Dataset -
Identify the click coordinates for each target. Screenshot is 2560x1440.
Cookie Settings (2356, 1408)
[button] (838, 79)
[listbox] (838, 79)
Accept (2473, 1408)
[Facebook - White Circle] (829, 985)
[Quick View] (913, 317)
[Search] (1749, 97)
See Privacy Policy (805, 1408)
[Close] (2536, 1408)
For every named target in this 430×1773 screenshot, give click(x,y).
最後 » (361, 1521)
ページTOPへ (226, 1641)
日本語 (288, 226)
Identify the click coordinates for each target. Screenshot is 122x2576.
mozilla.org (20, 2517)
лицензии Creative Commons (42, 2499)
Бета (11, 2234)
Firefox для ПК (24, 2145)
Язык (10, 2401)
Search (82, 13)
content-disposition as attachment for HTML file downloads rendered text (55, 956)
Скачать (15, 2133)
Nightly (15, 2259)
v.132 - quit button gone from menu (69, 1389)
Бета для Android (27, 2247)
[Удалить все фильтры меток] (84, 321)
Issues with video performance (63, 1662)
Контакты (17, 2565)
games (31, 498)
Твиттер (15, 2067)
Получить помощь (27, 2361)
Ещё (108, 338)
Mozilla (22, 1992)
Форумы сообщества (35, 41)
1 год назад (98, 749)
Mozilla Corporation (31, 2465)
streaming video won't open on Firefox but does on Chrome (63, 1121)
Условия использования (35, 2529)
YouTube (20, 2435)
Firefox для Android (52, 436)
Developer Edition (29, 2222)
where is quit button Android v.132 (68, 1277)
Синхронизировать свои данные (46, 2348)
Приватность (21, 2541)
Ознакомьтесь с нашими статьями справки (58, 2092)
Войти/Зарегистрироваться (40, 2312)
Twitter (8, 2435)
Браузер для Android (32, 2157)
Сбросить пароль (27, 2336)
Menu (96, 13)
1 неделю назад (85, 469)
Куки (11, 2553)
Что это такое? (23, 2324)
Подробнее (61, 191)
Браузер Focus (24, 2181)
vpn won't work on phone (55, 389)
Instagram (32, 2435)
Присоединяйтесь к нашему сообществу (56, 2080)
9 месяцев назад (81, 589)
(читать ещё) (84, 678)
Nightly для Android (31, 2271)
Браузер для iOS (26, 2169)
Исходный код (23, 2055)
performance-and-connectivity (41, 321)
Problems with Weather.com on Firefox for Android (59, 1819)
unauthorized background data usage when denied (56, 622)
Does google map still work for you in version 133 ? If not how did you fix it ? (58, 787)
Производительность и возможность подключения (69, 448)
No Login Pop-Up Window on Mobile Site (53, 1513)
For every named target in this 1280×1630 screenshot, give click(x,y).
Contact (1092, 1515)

What you should do - An exact restatement of the data is required.

Task solution -
Identify the click coordinates for each target. Screenshot is 2560x1440.
Cookie Settings (2356, 1408)
[button] (838, 79)
[listbox] (838, 79)
Accept (2473, 1408)
[Facebook - White Circle] (829, 985)
[Quick View] (913, 317)
[Search] (1749, 97)
See Privacy Policy (805, 1408)
[Close] (2536, 1408)
For every named target in this 430×1773 screenshot, give click(x,y).
最後 » (361, 1521)
ページTOPへ (226, 1641)
日本語 (288, 226)
Identify the click coordinates for each target. Screenshot is 122x2576.
mozilla.org (20, 2517)
лицензии Creative Commons (42, 2499)
Бета (11, 2234)
Firefox для ПК (24, 2145)
Язык (10, 2401)
Search (82, 13)
content-disposition as attachment for HTML file downloads rendered text (55, 956)
Скачать (15, 2133)
Nightly (15, 2259)
v.132 - quit button gone from menu (69, 1389)
Бета для Android (27, 2247)
[Удалить все фильтры меток] (84, 321)
Issues with video performance (63, 1662)
Контакты (17, 2565)
games (31, 498)
Твиттер (15, 2067)
Получить помощь (27, 2361)
Ещё (108, 338)
Mozilla (22, 1992)
Форумы сообщества (35, 41)
1 год назад (98, 749)
Mozilla Corporation (31, 2465)
streaming video won't open on Firefox but does on Chrome (63, 1121)
Условия использования (35, 2529)
YouTube (20, 2435)
Firefox для Android (52, 436)
Developer Edition (29, 2222)
where is quit button Android v.132 (68, 1277)
Синхронизировать свои данные (46, 2348)
Приватность (21, 2541)
Ознакомьтесь с нашими статьями справки (58, 2092)
Войти/Зарегистрироваться (40, 2312)
Twitter (8, 2435)
Браузер для Android (32, 2157)
Сбросить пароль (27, 2336)
Menu (96, 13)
1 неделю назад (85, 469)
Куки (11, 2553)
Что это такое? (23, 2324)
Подробнее (61, 191)
Браузер Focus (24, 2181)
vpn won't work on phone (55, 389)
Instagram (32, 2435)
Присоединяйтесь к нашему сообществу (56, 2080)
9 месяцев назад (81, 589)
(читать ещё) (84, 678)
Nightly для Android (31, 2271)
Браузер для iOS (26, 2169)
Исходный код (23, 2055)
performance-and-connectivity (41, 321)
Problems with Weather.com on Firefox for Android (59, 1819)
unauthorized background data usage when denied (56, 622)
Does google map still work for you in version 133 ? If not how did you fix it ? (58, 787)
Производительность и возможность подключения (69, 448)
No Login Pop-Up Window on Mobile Site (53, 1513)
For every named target in this 1280×1630 screenshot, give click(x,y).
Contact (1092, 1515)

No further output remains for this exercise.